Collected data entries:
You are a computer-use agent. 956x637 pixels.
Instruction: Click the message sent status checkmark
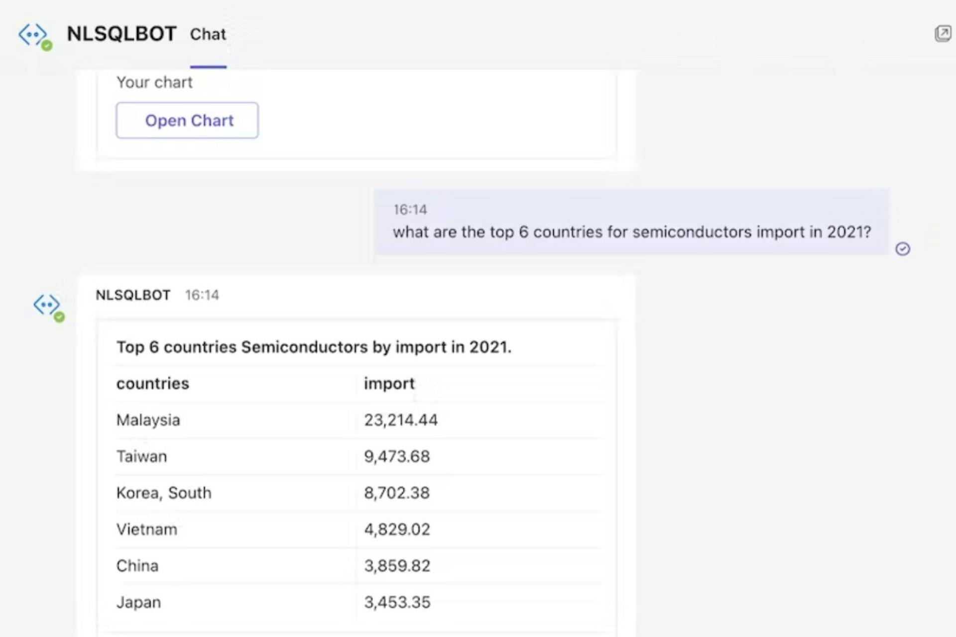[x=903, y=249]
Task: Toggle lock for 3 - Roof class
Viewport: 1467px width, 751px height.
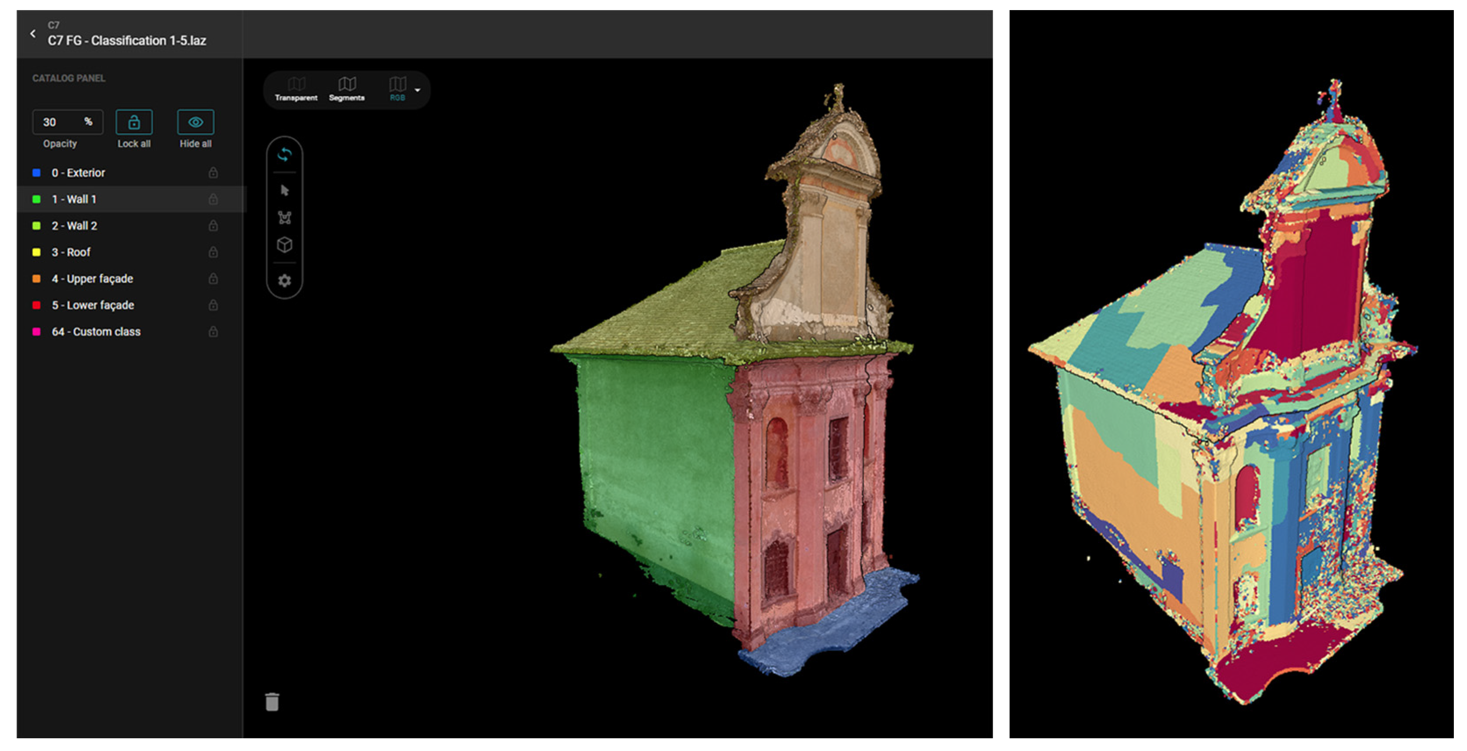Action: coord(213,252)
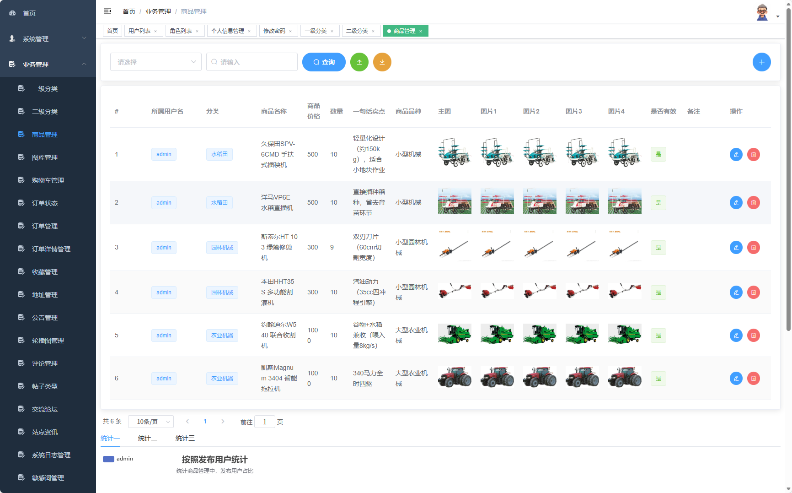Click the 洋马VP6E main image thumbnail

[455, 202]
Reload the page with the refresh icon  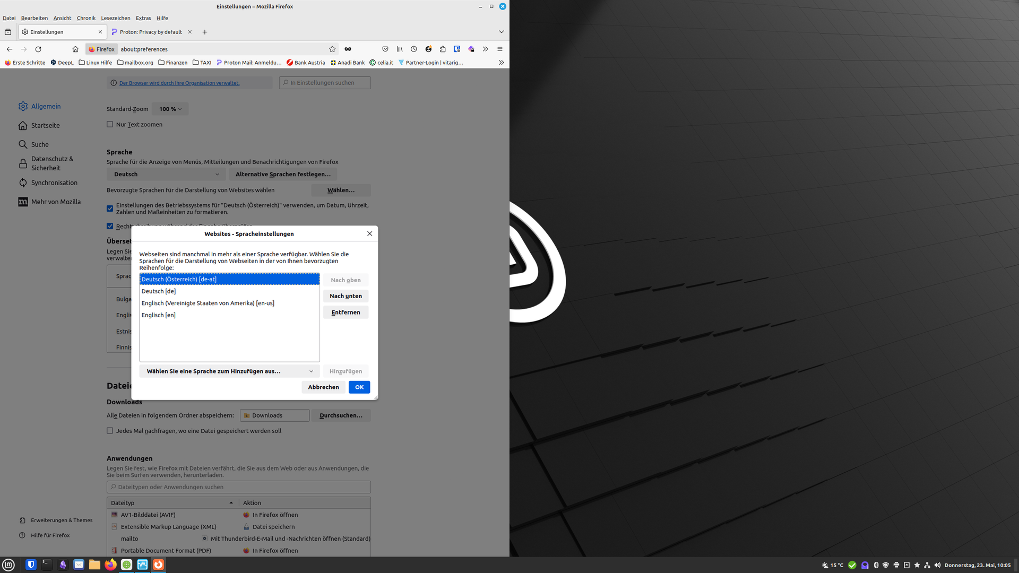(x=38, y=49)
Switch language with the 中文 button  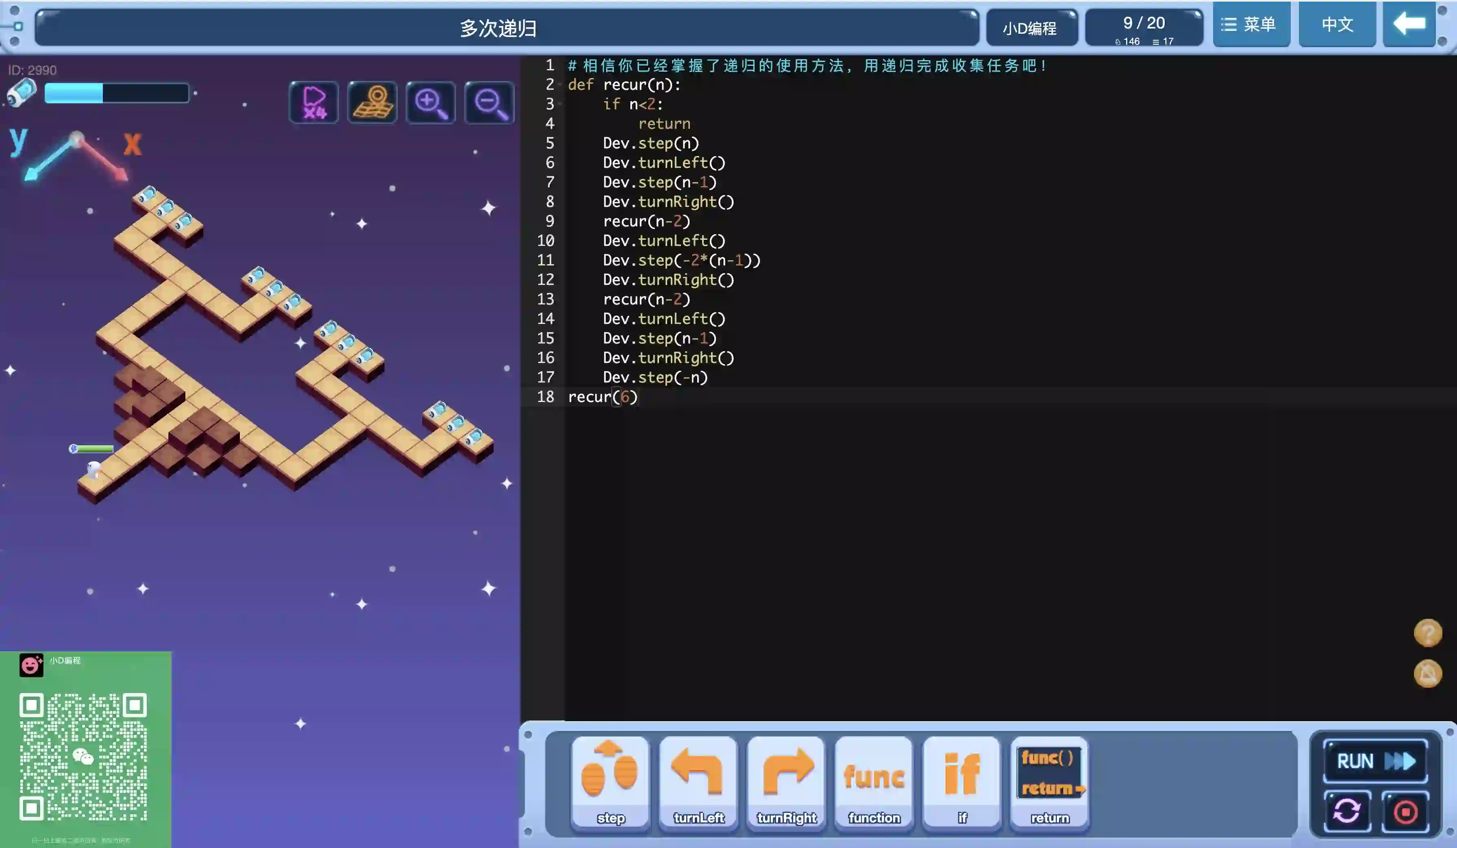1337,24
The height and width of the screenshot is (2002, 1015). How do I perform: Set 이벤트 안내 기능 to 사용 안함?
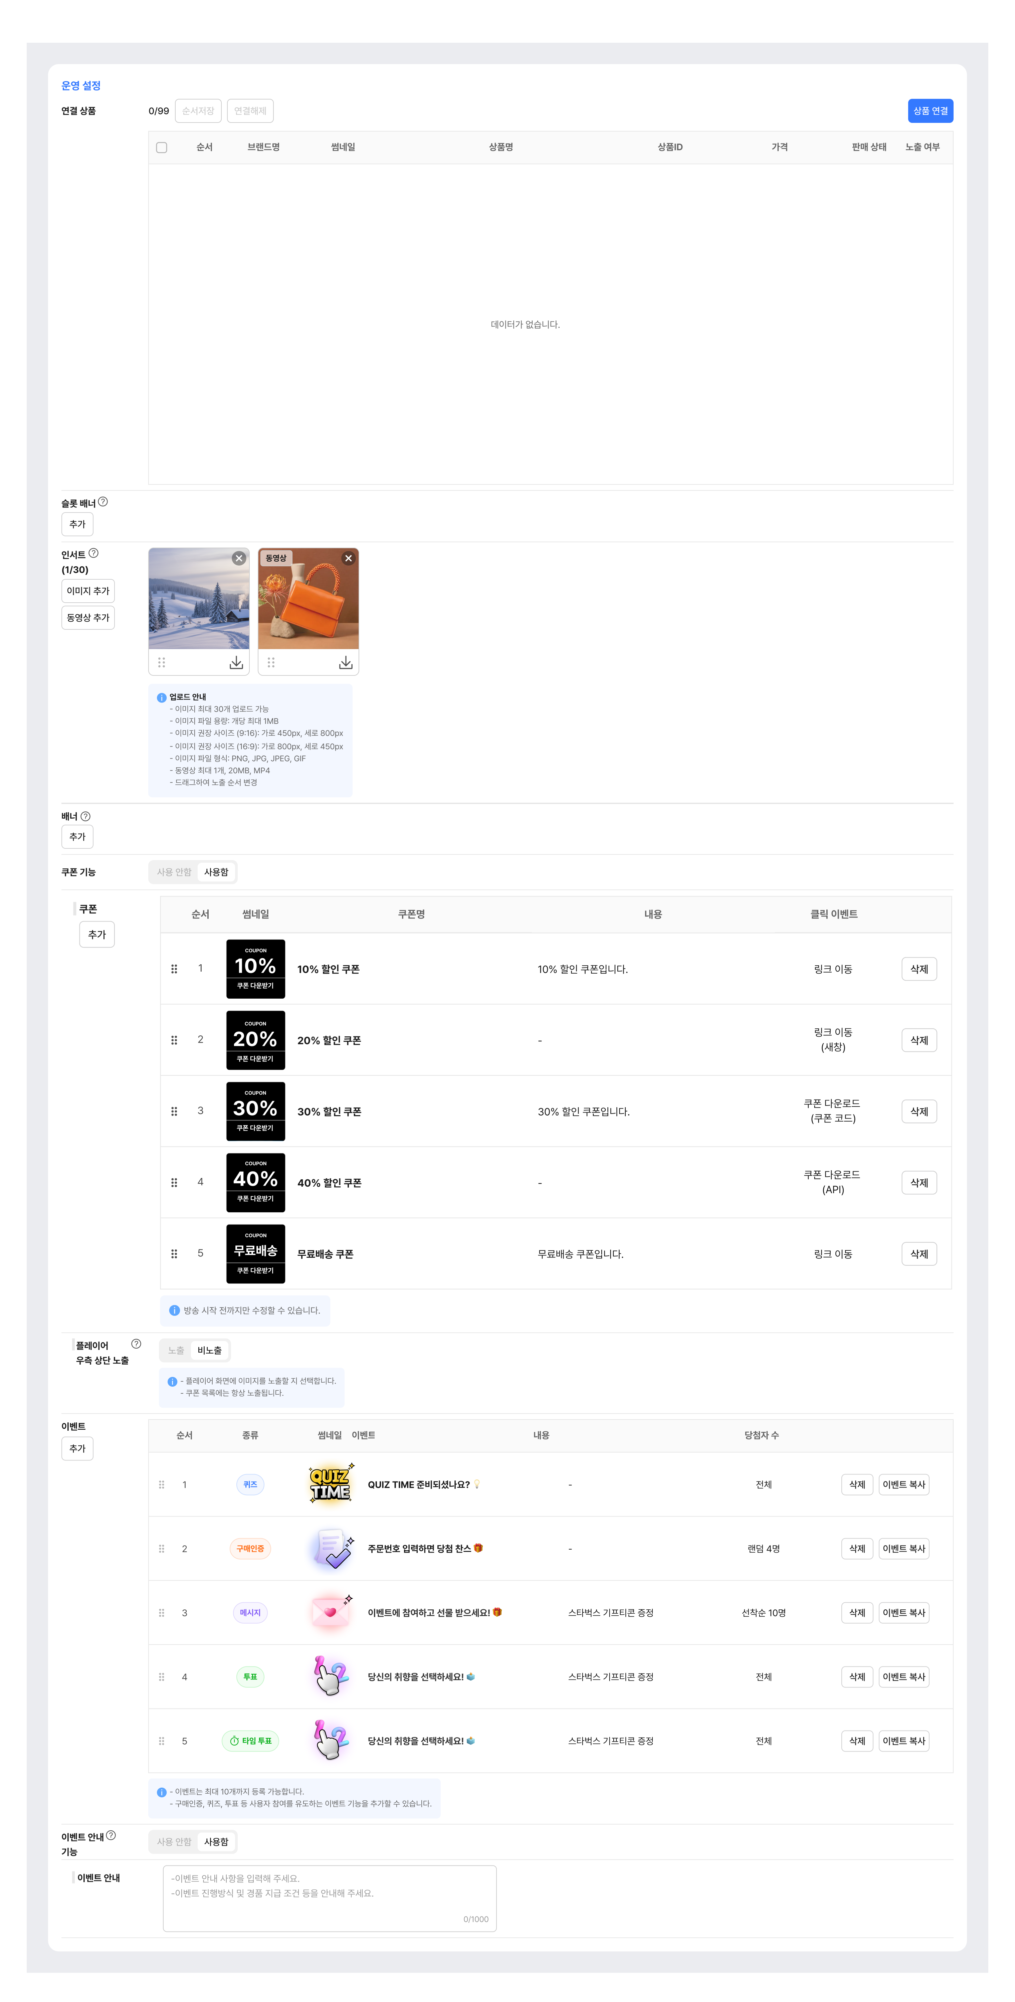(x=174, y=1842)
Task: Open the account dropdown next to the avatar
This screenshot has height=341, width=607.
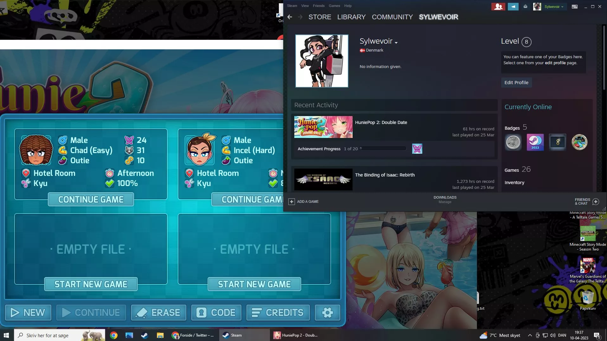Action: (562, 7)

Exercise requirements |
How many of the lines above hold the word "Task"? State that number and nothing else.

Your response |
2